This is the mail archive of the
mailing list for the pthreas-win32 project.
RE: New pthread_once implementation
- From: Ross Johnson <ross dot johnson at homemail dot com dot au>
- To: Vladimir Kliatchko <vladimir at kliatchko dot com>
- Cc: 'Gottlob Frege' <gottlobfrege at gmail dot com>, Pthreads-Win32 list <pthreads-win32 at sources dot redhat dot com>
- Date: Sat, 28 May 2005 23:52:39 +1000
- Subject: RE: New pthread_once implementation
- References: <0IH70010T4SR3C@mta10.srv.hcvlny.cv.net>
On Sat, 2005-05-28 at 06:51 -0400, Vladimir Kliatchko wrote:
> > -----Original Message-----
> > From: firstname.lastname@example.org [mailto:pthreads-win32-
> > email@example.com] On Behalf Of Ross Johnson
> > Sent: Friday, May 27, 2005 11:48 PM
> > To: Vladimir Kliatchko
> > Cc: 'Gottlob Frege'; Pthreads-Win32 list
> > Subject: RE: New pthread_once implementation
> > On Fri, 2005-05-27 at 21:30 -0400, Vladimir Kliatchko wrote:
> > > Nice catch. Let me see if I can fix it.
> > >
> > > Note that the same problem exists in the currently released event-based
> > > implementation (cvs version 1.16):
> > >
> > > thread1 comes in, start initing
> > > thread2 creates event, starts waiting
> > > thread3 comes in starts waiting
> > > thread1 is cancelled, signals event
> > > thread2 wakes up, proceeds to the point right before the resetEvent
> > > thread3 wakes up, closes event handle
> > > thread2 resets closed handle
> > Relies on HANDLE uniqueness and assumes that an error will result. This
> > is why the 2.6.0 version (and earlier) checks the return code and
> > restores Win32 LastError if necessary - for GetLastError transparency.

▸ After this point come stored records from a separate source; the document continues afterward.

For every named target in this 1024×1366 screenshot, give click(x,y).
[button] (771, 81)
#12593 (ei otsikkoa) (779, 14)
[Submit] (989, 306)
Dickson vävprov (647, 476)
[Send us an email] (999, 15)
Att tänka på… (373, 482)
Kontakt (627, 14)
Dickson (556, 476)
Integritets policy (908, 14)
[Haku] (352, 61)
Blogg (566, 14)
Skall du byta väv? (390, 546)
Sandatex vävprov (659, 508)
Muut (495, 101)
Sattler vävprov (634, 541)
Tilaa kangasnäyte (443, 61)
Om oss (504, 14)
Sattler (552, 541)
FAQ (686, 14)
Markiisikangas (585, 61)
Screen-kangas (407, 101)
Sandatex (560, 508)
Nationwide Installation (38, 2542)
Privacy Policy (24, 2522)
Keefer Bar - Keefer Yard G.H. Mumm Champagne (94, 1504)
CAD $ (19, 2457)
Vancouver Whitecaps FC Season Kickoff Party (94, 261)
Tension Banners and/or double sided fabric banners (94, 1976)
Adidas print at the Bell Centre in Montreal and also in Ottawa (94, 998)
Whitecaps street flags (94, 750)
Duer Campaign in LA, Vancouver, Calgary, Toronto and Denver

> Does Windows guarantee that the handles are not reused? What happens if a
> thread closes a handle while another thread is blocked on it? Is any of this
> in Microsoft documentation? Consider the following scenario for the
> event-based implementation:
Well, apparently they're not unique when recycled, so there is a bug
here to fix in both versions:
[Under "Native Windows NT Objects"]
"Unlike the handles that are maintained by the Win32 USER and GDI
subsystem components, handles to native objects under Windows NT are not
unique; that is, upon destruction of an object, the corresponding handle
may be recycled and will look exactly like the handle to the destroyed
But they are local to the process, rather than system wide if that
> > > Also, regarding my previous comment to Ross about very high cost of
> > using
> > > InterlockedExchangeAdd for MBR:
> > > I did some simple benchmarking. Running pthread_once 50,000,000 on my
> > pretty
> > > slow single CPU machine takes about 2.1 seconds. Replacing
> > > InterlockedExchangeAdd with simple read brings it down to 0.6 seconds.
> > This
> > > looks significant.
> > Using the PTW32_INTERLOCKED_COMPARE_EXCHANGE macro as in your latest (in
> > CVS) version and building the library for inlined functions (nmake VC-
> > inlined) and x86 architecture causes customised versions of
> > InterlockedCompareExchange to be used, and this results in inlined asm.
> > Same for PTW32_INTERLOCKED_EXCHANGE.
> > Also, on single-CPU x86, the library dynamically switches to using
> > 'cmpxchg' rather than 'lock cmpxchg' to avoid locking the bus. This
> > appears to match what the kernel32.dll versions do. On non-x86
> > architectures the kernel32.dll versions are called, with call overhead.
> > PTW32_INTERLOCKED_EXCHANGE_ADD could be added, as could other
> > architectures. See ptw32_InterlockedCompareExchange.c
> I have rerun my benchmark with VC-inline. The difference is now less
> significant 0.9 vs 0.6 but still noticeable. I guess cmpxchg even without
> locking is quite expensive. On multi-CPU systems the difference should be
> much higher due to the time it takes to lock the bus and to the contention
> it may cause. It sounded as if you did not care much to try to optimize it.
> I did not mean to suggest that we have to do it right now either. I just
> wanted to get your opinion on whether we want to deal with this in the
By all means include any optimisation you think is worthwhile. I was
just pointing out that the difference isn't necessarily 2.1 v 0.6.